Former U.S. Secretary of State Mike Pompeo warned the Biden administration on March 14 against rejoining the nuclear deal with Iran, calling it a “crappy deal” that would harm the security of the United States and the Middle East.
The Trump administration, according to Pompeo, had made progress by withdrawing from the Obama-era nuclear deal and pressuring Tehran with punishing economic sanctions, although there was still a way to go before forcing the regime into fully giving up its nuclear weapons project.
“We didn’t get all the way to where we would’ve hoped we could get, in respect to getting Iran to stand down and enter an agreement that would’ve actually avoided them having a nuclear weapon, but we made an awful lot of progress.”
The Biden administration, however, doesn’t seem to be able to make a deal that would prevent Iran from advancing its nuclear ambitions, according to Pompeo.
“If this administration unwinds that and goes back to the crappy deal that we had with Iran when President Obama was in office, America will be less secure,” Pompeo said. “Israel will be less secure. The Middle East will be less secure. And the entire region will be less stable.”
Pompeo’s comments follow the Biden administration offering some specifics of its plan to engage with Iran. Secretary of State Antony Blinken, who was confirmed as Pompeo’s successor in January, said last week that Washington won’t roll back sanctions imposed on Tehran before complying with the terms agreed under the 2015 nuclear deal.
During a hearing before the House Committee on Foreign Affairs, Blinken was pressed by Rep. Ted Deutch (D-Fla.) on whether the Biden administration would lift the sanctions in order to bring Iran back to the negotiation table.
“We’ve been clear that the best, most sustainable way [to stop Iran from obtaining nuclear weapons] is through tough-minded diplomacy.
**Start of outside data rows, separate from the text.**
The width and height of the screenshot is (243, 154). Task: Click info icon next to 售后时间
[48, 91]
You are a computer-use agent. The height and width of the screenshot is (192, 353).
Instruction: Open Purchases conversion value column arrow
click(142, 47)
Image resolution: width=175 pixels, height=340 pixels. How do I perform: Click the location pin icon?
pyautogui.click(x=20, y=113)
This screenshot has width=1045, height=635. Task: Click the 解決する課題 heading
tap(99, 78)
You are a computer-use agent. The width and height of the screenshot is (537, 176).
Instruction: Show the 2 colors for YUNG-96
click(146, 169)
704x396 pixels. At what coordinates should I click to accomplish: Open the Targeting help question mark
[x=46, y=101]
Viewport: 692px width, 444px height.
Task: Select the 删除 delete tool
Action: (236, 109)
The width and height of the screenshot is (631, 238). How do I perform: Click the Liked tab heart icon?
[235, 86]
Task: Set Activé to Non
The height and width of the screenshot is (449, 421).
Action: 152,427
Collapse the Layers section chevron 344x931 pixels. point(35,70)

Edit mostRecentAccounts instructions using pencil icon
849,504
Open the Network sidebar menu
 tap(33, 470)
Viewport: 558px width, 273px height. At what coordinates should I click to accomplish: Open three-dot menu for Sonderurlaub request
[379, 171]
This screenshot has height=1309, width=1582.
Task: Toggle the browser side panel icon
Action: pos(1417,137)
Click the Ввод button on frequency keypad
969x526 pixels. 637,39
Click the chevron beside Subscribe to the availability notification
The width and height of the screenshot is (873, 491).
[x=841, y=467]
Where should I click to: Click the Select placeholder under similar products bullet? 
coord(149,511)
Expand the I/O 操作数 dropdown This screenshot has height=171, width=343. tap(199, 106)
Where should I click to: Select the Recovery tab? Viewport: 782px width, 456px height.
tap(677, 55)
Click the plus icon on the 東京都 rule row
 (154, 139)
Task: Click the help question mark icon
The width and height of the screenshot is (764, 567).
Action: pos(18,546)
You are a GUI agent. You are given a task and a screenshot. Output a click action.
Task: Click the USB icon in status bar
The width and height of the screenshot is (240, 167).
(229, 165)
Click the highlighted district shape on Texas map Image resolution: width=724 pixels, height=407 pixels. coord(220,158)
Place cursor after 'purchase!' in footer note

We’ve made clear that we’re prepared to engage in that diplomacy,” Blinken told the committee. “I think the ball is in their court to see if they’re serious about engaging or not.
“We have fundamental problems with Iran’s actions across a whole series of things, whether it is support for terrorism, whether it is a ballistic missile program,” he said. “An Iran with a nuclear weapon or with the threshold capacity to have one is an Iran that is likely to act with even greater impunity when it comes to those things.”